• Function of neuromodulators in retinal circuitry

Agents such as the neuropeptide somatostatin, dopamine, and nitric oxide (NO) are present in the retina, where they act as neuromodulators. We have established the functional mapping of somatostatin receptors in the retina and the retinal pigment epithelium (RPE) and examined their role in retinal circuitry. We have shown that somatostatin influences dopamine and nitric oxide release and that part of its physiological actions is mediated via a NO/cGMP signalling. Currently we are examining somatostatin’s interactions with the cannabinoid system also found in the retina.

• New Therapeutic Targets for Retinal Disease 

• Models of Retinopathies

Ischemia is the underlying cause of many retinal diseases that leads to visual loss and blindness. A neurodegenerative component is evident in diseases such as diabetic retinopathy and glaucoma.  To date there are no efficacious therapeutics that target the ischemia induced retinal neurodegeneration.

The goal of our studies is to investigate new targets for retinal therapeutics. We are employing ex vivo (chemical ischemia model) and in vivo animal models (AMPA excitotoxicity, STZ-model of diabetic retinopathy) to elucidate the neuroprotective effects of neuropeptides (somatostatin), cannabinoids and most currently neurosteroids (in collaboration with Prof A. Gravanis).

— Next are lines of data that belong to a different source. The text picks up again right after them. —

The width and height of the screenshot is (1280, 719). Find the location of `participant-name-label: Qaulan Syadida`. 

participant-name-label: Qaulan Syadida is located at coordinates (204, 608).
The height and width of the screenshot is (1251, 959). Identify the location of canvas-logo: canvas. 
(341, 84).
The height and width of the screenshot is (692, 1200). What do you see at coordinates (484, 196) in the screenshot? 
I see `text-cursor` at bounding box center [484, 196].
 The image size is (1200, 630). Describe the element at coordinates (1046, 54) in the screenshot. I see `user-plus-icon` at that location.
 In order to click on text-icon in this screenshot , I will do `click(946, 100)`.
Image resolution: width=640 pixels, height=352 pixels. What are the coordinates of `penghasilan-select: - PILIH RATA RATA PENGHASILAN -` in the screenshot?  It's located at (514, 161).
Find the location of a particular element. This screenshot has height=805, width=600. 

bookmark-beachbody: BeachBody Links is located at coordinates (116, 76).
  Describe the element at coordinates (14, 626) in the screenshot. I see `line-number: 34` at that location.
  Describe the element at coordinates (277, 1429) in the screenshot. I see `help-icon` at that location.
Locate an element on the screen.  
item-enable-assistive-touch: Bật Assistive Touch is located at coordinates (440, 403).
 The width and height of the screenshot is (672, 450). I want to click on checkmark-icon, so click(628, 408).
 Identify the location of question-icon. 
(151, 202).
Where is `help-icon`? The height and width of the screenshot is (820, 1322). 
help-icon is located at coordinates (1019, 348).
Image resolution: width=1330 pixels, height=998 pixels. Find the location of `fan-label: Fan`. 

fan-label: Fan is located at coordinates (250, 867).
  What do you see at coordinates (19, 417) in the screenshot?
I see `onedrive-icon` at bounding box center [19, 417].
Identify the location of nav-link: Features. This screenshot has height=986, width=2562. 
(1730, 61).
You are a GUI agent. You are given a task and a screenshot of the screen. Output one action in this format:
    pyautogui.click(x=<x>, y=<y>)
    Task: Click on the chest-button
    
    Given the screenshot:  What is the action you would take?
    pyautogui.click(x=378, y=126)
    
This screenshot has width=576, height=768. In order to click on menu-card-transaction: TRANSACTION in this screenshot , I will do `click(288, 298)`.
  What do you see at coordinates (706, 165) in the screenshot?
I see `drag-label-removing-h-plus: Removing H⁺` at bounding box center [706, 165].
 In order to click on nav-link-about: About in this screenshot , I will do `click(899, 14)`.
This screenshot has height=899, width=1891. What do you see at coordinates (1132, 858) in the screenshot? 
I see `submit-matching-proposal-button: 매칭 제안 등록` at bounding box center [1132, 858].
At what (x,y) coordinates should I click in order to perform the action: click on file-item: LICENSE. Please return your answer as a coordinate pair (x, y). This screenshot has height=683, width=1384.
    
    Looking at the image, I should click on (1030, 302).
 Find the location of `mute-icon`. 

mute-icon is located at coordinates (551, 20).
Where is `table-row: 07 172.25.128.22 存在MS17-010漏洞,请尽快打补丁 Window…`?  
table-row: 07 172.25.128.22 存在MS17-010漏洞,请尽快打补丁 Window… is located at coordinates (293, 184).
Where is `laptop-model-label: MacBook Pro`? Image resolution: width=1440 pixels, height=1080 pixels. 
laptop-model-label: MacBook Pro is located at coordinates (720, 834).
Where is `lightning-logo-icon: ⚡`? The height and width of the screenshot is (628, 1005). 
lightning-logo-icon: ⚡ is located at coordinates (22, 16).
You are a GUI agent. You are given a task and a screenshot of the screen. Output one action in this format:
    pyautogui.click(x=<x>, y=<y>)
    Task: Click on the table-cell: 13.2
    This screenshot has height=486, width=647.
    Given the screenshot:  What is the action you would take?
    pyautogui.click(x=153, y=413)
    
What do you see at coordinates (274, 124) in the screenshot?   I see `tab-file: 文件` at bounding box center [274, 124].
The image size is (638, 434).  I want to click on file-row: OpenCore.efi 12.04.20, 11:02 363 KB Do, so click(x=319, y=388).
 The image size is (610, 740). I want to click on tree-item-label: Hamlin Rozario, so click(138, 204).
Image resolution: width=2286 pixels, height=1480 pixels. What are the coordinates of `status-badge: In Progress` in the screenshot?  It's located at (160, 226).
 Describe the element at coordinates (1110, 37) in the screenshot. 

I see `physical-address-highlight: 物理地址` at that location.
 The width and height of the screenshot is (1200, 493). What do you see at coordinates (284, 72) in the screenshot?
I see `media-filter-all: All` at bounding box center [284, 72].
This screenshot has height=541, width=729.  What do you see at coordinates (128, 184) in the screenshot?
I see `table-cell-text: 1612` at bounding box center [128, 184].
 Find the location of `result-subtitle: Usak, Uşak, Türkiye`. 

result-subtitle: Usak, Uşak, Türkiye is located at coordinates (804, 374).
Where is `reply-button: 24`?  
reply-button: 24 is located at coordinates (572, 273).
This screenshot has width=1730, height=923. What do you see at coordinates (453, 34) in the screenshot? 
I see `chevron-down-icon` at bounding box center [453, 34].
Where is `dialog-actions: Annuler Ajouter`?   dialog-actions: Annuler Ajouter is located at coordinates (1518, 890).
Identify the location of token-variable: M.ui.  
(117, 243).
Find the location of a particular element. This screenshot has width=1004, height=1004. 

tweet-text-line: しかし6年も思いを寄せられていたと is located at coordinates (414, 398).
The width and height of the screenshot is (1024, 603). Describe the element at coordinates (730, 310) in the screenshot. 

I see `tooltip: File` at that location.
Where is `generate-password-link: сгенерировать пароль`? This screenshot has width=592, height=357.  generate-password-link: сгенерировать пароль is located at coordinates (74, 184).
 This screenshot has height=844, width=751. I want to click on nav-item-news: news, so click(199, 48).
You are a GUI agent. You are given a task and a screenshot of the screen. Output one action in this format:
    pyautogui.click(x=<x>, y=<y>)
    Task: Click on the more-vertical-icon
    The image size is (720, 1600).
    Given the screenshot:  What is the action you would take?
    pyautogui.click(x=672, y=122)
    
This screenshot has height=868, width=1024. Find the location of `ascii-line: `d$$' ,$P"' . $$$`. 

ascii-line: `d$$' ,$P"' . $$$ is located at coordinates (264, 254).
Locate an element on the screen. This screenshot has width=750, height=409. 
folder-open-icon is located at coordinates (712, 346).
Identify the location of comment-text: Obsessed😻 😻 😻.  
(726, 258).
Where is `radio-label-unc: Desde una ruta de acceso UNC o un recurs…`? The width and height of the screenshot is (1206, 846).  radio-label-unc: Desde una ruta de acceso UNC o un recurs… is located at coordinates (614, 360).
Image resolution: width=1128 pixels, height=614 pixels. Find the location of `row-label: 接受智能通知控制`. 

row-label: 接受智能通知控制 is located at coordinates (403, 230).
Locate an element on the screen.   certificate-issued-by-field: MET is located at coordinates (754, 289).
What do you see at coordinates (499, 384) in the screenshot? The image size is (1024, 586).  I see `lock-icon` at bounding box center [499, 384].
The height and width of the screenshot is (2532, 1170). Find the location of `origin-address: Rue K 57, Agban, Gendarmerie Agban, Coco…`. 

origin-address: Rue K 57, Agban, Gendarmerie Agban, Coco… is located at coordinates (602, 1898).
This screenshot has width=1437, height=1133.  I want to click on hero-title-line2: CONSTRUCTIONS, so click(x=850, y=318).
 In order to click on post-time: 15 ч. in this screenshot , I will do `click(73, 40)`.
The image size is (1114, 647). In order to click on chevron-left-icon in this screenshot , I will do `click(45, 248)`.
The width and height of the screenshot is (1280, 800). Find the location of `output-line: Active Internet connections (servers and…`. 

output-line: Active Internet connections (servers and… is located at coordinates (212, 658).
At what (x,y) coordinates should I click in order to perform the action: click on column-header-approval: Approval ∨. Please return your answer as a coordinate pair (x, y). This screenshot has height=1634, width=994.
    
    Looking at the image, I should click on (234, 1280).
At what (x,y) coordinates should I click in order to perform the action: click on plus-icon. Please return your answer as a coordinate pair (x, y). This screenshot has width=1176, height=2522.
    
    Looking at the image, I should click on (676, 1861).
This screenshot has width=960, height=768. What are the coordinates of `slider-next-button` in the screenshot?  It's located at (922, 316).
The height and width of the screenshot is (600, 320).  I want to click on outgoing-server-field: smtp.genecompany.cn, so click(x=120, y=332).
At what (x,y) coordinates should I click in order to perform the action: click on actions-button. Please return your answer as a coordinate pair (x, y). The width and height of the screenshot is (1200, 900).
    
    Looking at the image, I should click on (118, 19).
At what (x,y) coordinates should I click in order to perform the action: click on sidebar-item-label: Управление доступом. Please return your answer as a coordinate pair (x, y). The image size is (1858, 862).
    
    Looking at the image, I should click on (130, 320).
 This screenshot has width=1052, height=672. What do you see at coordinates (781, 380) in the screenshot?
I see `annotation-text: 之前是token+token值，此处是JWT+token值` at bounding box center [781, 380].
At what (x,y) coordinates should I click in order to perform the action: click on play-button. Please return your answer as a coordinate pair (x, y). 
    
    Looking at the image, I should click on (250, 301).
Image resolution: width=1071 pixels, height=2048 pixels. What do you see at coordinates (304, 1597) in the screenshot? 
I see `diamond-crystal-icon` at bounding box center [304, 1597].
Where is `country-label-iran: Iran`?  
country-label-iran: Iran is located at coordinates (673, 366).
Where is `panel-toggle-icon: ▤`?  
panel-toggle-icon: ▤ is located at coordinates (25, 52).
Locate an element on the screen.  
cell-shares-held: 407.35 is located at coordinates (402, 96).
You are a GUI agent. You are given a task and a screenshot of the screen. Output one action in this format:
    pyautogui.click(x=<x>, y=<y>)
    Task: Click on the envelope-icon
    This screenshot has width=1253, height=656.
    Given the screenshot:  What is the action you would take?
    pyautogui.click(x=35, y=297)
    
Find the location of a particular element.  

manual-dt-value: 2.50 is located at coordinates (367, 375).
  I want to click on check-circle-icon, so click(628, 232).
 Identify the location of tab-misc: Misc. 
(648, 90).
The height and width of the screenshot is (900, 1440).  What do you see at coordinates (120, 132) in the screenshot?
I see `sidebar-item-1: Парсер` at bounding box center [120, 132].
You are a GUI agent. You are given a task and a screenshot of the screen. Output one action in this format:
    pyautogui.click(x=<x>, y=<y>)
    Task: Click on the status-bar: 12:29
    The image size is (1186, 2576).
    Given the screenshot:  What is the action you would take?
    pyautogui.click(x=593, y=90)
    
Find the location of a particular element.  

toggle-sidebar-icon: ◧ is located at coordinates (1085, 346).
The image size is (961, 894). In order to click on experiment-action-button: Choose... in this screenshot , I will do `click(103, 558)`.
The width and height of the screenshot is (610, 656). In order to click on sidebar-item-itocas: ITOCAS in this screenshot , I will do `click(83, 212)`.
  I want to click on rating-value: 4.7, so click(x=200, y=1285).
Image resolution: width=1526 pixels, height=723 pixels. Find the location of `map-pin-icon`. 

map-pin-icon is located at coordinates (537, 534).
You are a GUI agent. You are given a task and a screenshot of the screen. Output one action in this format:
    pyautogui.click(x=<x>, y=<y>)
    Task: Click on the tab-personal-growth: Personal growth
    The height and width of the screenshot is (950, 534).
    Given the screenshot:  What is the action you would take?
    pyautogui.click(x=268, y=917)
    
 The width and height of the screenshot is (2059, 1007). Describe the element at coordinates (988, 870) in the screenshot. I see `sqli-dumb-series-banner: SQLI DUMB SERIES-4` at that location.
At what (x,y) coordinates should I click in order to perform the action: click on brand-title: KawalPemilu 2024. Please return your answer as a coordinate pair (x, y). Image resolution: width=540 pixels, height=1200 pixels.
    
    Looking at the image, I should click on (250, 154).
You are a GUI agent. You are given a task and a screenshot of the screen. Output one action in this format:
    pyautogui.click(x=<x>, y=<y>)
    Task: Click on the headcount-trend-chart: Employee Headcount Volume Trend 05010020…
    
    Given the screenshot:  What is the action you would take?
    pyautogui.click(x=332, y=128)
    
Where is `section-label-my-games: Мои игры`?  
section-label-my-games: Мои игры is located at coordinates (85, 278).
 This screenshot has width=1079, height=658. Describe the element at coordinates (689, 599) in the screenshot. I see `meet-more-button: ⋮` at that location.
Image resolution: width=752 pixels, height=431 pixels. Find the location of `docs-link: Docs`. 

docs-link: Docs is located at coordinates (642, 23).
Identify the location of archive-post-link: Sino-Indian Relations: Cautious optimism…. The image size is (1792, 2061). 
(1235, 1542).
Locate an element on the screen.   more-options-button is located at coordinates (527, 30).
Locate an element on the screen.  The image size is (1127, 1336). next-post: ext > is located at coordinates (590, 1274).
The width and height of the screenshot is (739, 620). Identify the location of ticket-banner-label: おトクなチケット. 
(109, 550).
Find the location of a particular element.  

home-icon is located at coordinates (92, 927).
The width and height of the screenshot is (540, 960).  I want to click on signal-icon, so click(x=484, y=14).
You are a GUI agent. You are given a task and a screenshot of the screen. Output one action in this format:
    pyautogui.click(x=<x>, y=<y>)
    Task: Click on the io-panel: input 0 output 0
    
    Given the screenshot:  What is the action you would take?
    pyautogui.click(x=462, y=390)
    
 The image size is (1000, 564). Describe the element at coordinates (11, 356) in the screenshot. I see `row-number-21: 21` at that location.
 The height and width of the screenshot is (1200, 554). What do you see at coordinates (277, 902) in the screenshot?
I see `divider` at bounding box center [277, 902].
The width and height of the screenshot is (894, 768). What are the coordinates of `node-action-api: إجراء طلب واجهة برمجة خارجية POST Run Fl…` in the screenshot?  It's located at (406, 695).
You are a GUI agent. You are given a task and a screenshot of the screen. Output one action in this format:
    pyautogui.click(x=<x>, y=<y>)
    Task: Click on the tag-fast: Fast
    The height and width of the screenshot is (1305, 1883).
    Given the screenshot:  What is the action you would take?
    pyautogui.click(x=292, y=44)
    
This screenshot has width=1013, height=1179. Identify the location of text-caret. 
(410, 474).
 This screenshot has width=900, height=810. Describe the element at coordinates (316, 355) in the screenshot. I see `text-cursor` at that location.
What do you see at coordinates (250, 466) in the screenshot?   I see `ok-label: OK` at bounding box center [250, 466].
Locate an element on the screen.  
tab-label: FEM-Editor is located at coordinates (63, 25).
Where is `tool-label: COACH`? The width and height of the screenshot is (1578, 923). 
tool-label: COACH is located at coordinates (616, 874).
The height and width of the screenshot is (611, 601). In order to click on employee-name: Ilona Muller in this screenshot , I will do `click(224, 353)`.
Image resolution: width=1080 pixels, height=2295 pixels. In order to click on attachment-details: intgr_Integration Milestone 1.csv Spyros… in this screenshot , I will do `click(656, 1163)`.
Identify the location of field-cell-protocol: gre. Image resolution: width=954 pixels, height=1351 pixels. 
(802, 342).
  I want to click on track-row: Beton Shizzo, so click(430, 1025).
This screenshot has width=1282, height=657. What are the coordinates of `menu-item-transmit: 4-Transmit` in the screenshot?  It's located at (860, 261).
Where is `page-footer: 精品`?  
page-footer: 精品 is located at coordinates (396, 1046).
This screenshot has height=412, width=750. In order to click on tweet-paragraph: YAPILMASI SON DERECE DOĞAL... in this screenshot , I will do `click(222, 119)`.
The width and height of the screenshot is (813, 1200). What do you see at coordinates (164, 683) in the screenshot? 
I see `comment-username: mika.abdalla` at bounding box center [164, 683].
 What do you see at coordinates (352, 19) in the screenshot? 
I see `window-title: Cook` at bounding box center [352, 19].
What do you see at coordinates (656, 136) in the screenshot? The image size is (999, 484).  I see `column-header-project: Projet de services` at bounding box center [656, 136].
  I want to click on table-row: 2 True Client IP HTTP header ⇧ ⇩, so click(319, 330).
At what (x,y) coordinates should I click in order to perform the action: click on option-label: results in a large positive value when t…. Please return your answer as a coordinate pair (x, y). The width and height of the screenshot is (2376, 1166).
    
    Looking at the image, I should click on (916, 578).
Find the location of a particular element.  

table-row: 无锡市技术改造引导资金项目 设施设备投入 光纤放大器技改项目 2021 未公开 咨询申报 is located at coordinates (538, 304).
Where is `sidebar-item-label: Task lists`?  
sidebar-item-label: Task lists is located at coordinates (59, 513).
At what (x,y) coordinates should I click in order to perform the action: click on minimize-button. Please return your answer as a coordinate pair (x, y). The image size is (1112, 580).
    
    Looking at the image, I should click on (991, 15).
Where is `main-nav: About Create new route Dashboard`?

• In the somatostatin project, we have recently shown that Pasireotide (SOM230), a long acting sst1,2,3,5 agonist,  protects retinal neurons in models of retinopathy (chemical ischemia and AMPA excitotoxicity) with high efficacy. It decreased retinal apoptotic cell death as shown by TUNEL FACS analysis. Its pharmacological profile renders it appropriate as a retinal therapeutic (Kokona et al., Exp Eye Res, under revision).
  
• In the cannabinoid project, we have shown than methanandamide, an analog of the endogenous cannabinoid anandamide, and the synthetic CB1/CB2 agonist HU210 protected the retina in the in vivo model of AMPA excitotoxicity via mechanisms that involve both CB1 and CB2 (Kokona et al., unpublished data).
  
• In the neurosteroid project, we have shown that the endogenous neurosteroid DHEA protected the retina in the in vivo model of AMPA excitotoxicity via a mechanism involving the NGF TrkA receptor (Kokona et al., Neuropharmacology, 2012). We also have preliminary data to support the antiapoptotic and neuroprotective effects of DHEA and its novel synthetic analog BNN27 in the STZ model of diabetic retinopathy.
  

An ongoing collaboration with the Ophthalmology Clinic (Prof I. Pallikaris, Prof M. Tsilimbaris) lends credence to the translational potential of the ongoing research.